Introduction: Current Context and Scenarios for the Future

The past permeates the present. Interpretations of the past are fundamentally altered when the present changes. This is particularly the case following moments of crisis. Today in Europe the sense of crisis and uncertainty of the present is inevitably projected back on to the past. It is now widely recognised both in academic studies and in public understanding that the European heritage needs to be re-evaluated in light of significant social and political change and in light of new and more critical ideas about the place and role of heritage. This has also been reflected in new museums and innovative exhibitions that seek to reinterpret the past from the perspective of a new understanding of the present. The traditional approaches to the European past have been much questioned in recent times. The older assumptions of a grand narrative of civilisation based on universal values has lost its conviction and has been challenged by a new emphasis on diversity to a point that it is apparently no longer possible to say of what the European heritage consists other than a multiplicity of national histories and collective memories or possibly the recognition of the past in terms of trauma. In the absence of a grand narrative, is it possible for the present to relate to the past in a way that can offer a vision for the future? This is now a major challenge for the memories of nations, but for larger entities, such as Europe itself, it is yet more of a challenge.

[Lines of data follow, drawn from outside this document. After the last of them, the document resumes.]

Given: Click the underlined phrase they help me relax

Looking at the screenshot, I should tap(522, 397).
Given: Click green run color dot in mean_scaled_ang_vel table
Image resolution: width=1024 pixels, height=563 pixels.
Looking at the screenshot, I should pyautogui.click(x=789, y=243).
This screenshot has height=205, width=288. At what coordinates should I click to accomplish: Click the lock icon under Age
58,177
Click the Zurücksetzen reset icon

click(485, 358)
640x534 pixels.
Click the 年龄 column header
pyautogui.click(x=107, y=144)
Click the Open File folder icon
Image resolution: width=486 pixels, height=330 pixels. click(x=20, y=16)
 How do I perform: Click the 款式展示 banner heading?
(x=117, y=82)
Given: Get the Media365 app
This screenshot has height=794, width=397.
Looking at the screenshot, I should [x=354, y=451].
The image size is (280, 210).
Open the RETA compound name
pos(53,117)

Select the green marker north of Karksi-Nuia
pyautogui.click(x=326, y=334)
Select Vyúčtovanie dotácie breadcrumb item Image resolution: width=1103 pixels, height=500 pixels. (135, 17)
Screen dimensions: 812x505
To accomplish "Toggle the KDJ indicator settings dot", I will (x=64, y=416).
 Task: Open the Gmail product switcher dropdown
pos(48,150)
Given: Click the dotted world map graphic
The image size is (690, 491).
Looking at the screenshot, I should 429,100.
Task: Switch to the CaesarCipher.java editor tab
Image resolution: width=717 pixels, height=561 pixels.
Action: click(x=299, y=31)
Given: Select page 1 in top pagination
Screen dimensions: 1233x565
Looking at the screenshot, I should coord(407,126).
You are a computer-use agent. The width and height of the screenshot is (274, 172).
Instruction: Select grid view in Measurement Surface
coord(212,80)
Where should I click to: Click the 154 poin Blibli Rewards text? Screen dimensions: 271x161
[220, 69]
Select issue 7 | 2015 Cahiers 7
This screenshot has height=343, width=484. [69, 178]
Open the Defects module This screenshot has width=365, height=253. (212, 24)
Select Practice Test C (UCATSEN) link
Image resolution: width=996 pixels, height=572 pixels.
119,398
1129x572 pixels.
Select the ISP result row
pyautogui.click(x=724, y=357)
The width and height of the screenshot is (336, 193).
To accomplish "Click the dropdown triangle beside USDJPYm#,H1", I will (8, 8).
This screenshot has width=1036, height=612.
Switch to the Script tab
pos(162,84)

Two main developments are evident today: on the one side, there has been considerable attention given to the idea of the European heritage in terms of identity, values, history, and, on the other side, some of the dominant intellectual trends since the 1970s question if not the very possibility of a European order of values at least the capacity of culture to provide enduring points of reference for the present. The notion of a shared European historical heritage is either appealed to as a source of historical legitimation, or as it appears to be increasingly the case, it is rejected as irrelevant for the present. What is left is basically at most a choice of facing up to the dark side of the European past or celebrating the diversity of Europe. There has not been as yet any comprehensive attempt to reconcile the critique of the European heritage with the apparent need for contemporary Europe to articulate its identity and values in relation to the past in a way that is more inclusive of all European traditions. This is a major challenge for research on memory and heritage today not least in light of widespread cultural alienation felt by many minorities. Put differently, a key question is whether it is possible to create a conception of heritage that can maintain a critical and reflective stance towards memory and which is more forward looking than backward.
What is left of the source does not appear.